Tompkins: Every time we call in, we try to get three accounts done at the same time just so that we are being efficient. We had one amended return that sat in the wrong department for five months. We had been calling and calling, and we couldn’t get through to anyone. We had to get it escalated and they finally responded by saying they needed to move it over to [a different] department and then they would process it. After another eight months went by, we finally saw it on the transcript.
Have Rate Increases Been Difficult for Clients To Understand?
Keller: First of all, we have inflation, and I don’t consider that a fee increase. [There have been] inflationary increases because our costs have evolved going up every year [with] technology, and people and their comp structures, but we haven’t had a lot of pushback. It has forced every firm to look at their client base and ask if we are getting paid fairly for the work that we are doing. And if you are in this profession, you work hard. It doesn’t matter the size of firm you are at, you work really hard and there are great career opportunities. But we have got to be paid fairly. The profession seemed to hold [the same] prices for so long and now for the first time in my career, we have real leverage on fees. And if they don’t want to pay us, there are ten people behind them that want to work with us.
Gerety: We have got more work than we can handle right now. I’m getting calls all the time, asking, “why is my bill this high?” [I tell them to] look at the value they received. We saved them this much money with the planning we did and that has more than paid for [the fees].

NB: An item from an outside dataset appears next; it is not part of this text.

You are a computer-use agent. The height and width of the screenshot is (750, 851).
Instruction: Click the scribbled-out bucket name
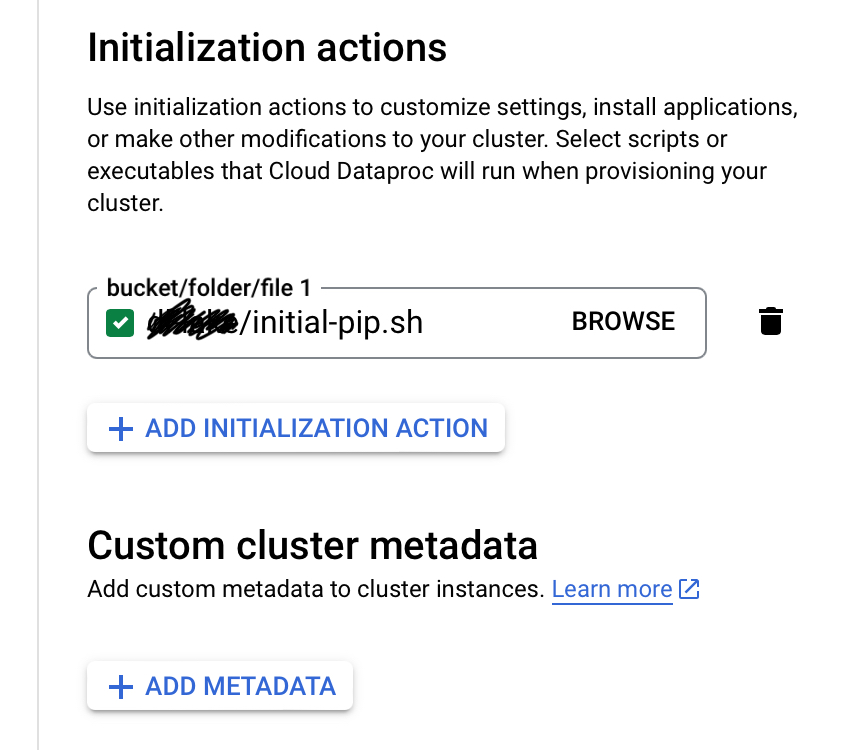coord(190,322)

Bailey: We have clients that are reluctant to call or to check in with us, and that is why they show up at the end of the year and want everything solved. We have brought a lot of that on ourselves by billing by the hour. [Client’s] attitudes frequently are “I don’t really want to pay him $500 to answer my question about whether I should lease or buy a car.” We have gone completely away from [billing by the hour because of that]. We do keep track of time, but only from a cost accounting standpoint and we try to give our clients an idea or a bid in advance of doing the work.

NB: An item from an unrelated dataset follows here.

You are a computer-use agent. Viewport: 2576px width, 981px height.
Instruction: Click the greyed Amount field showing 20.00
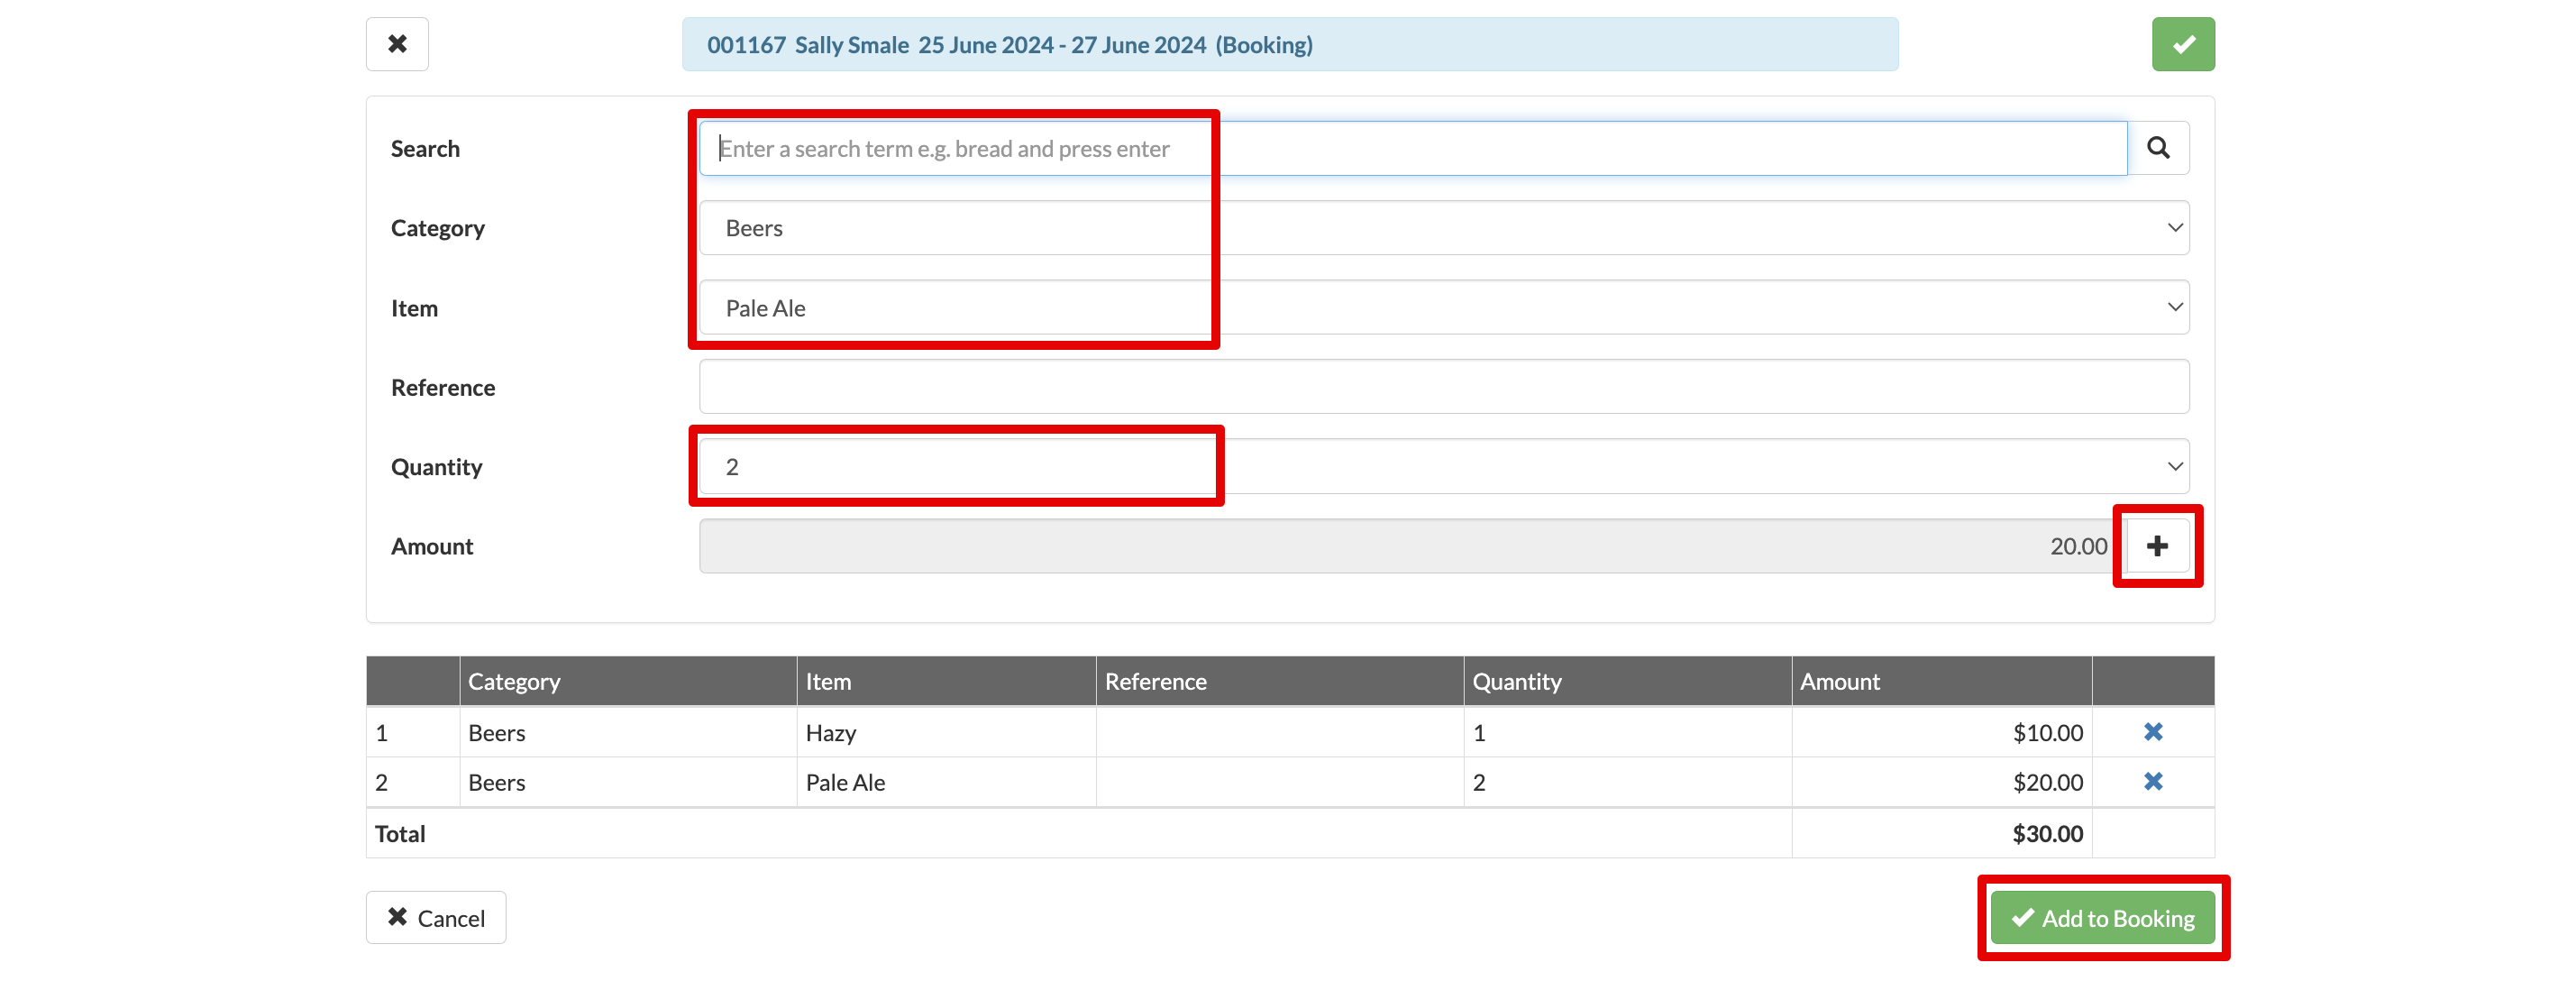1405,546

Wilcox: There are firms who are willing to do work at bargain basement price even in today’s environment. And we, unfortunately, are in a situation where we have to be willing to say that maybe they had better go use that firm because we are going to be burning our people out and we just can’t afford [that].

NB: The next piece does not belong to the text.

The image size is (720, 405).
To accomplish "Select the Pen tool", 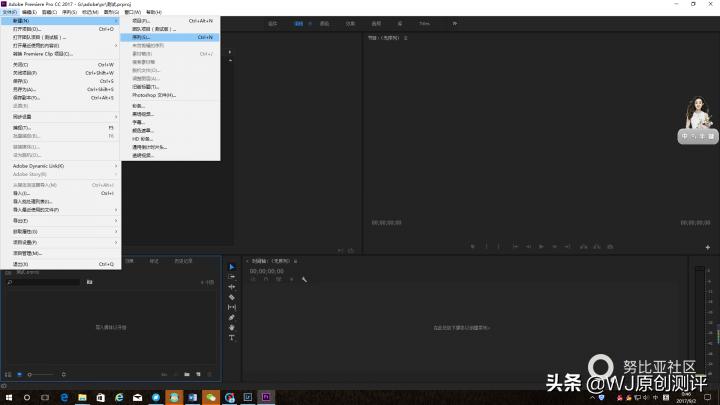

Anderson: I think we need to do a better job of who we give the best benefit of our services to. There are a lot of ungrateful people out there who think that they are entitled to the best we have to give at whatever the cheapest price anybody else is willing to pay is, and that just doesn’t work. We have to sell benefits, not features, and communicate to clients that it is expensive, but they are getting the attention that they would not necessarily get someplace else. This is the relationship business. It is not a paper business. It is a relationship business. It is an intellectual business.
Keller: You have to be able to show [clients] how you add value. I always tell our people, that even if we are just doing an audit and a tax return, [if] we are not finding a way to add value, then we probably shouldn’t be working with them. There’s a value proposition that goes with working with our firm and it’s going to cost a lot more, but you are going to get a lot of value for it.